Microsoft, Qualcomm partnership will bring the full Windows 10 OS to ARM devices using emulation
Banishing the memory of Windows RTBy Rob Thubron 8 comments
Microsoft will be hoping it's a case of second time lucky after the company announced it is once again bringing the full Windows experience to ARM-powered devices. At its Windows Hardware Engineering conference in Shenzen, the Redmond firm said it has partnered with Qualcomm to bring Windows 10 to the next generation of Snapdragon mobile processors, probably referring to the Snapdragon 835.
Microsoft has tried this before with Windows RT - a version of Windows 8 designed to run on ARM hardware. It appeared on the Surface RT and Surface 2 but the OS turned out to be a flop and was killed off, partly because of its inability to run traditional desktop apps built using the WIN32 API.
This time, Microsoft will avoid the same situation by using emulation technology to offer a full, 64-bit Windows 10 experience running on Qualcomm processors. It will be able to run both Universal Windows Platform apps and regular Win32 desktop applications.

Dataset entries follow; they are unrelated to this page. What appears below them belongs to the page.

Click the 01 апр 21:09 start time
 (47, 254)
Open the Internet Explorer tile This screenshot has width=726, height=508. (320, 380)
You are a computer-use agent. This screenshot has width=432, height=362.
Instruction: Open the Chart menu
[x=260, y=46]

"For the first time ever, our customers will be able to experience the Windows they know with all the apps, peripherals and enterprise capabilities they require, on a truly mobile, power efficient, always-connected cellular PC," said Terry Myerson, executive vice president of Microsoft's Windows and Devices Group.

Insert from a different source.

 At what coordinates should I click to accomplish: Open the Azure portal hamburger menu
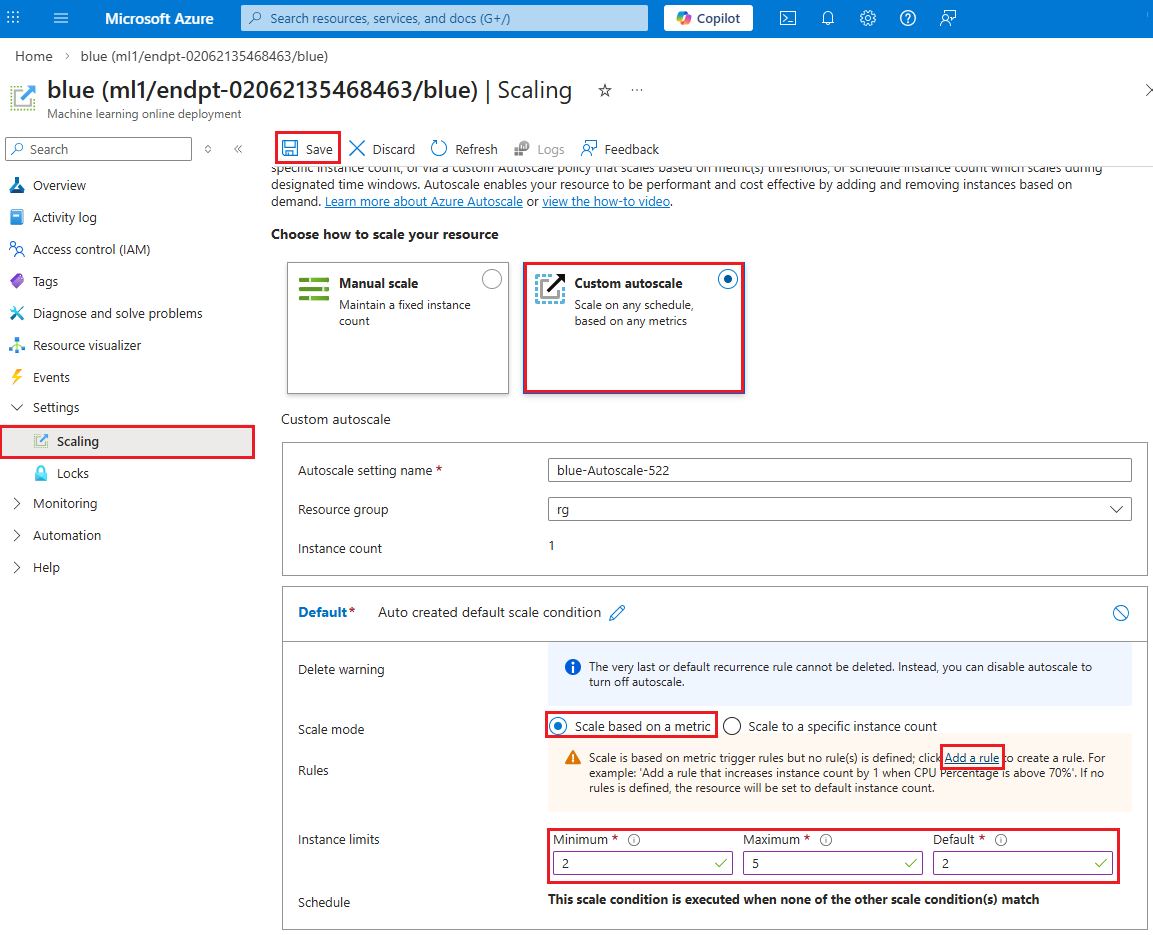61,18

Industry sources say it was Microsoft that created the X86 hardware emulator, which attempts to minimize any CPU overhead by handling only CPU calls. The company said that instructions sent to any associated storage, I/O, or GPU are all handled natively by those components
Microsoft does, of course, make its Windows 10 Mobile OS for ARM-based products, but wants to bring the full operating system, along with all its productivity apps, to more mobile devices. Check out the video below of Windows 10 running Adobe Photoshop on a Snapdragon 820 device with 4GB.
Microsoft says these Windows 10 Snapdragon devices could arrive as early as next year. The big question, however, is what this could mean for the long-rumored Surface Phone.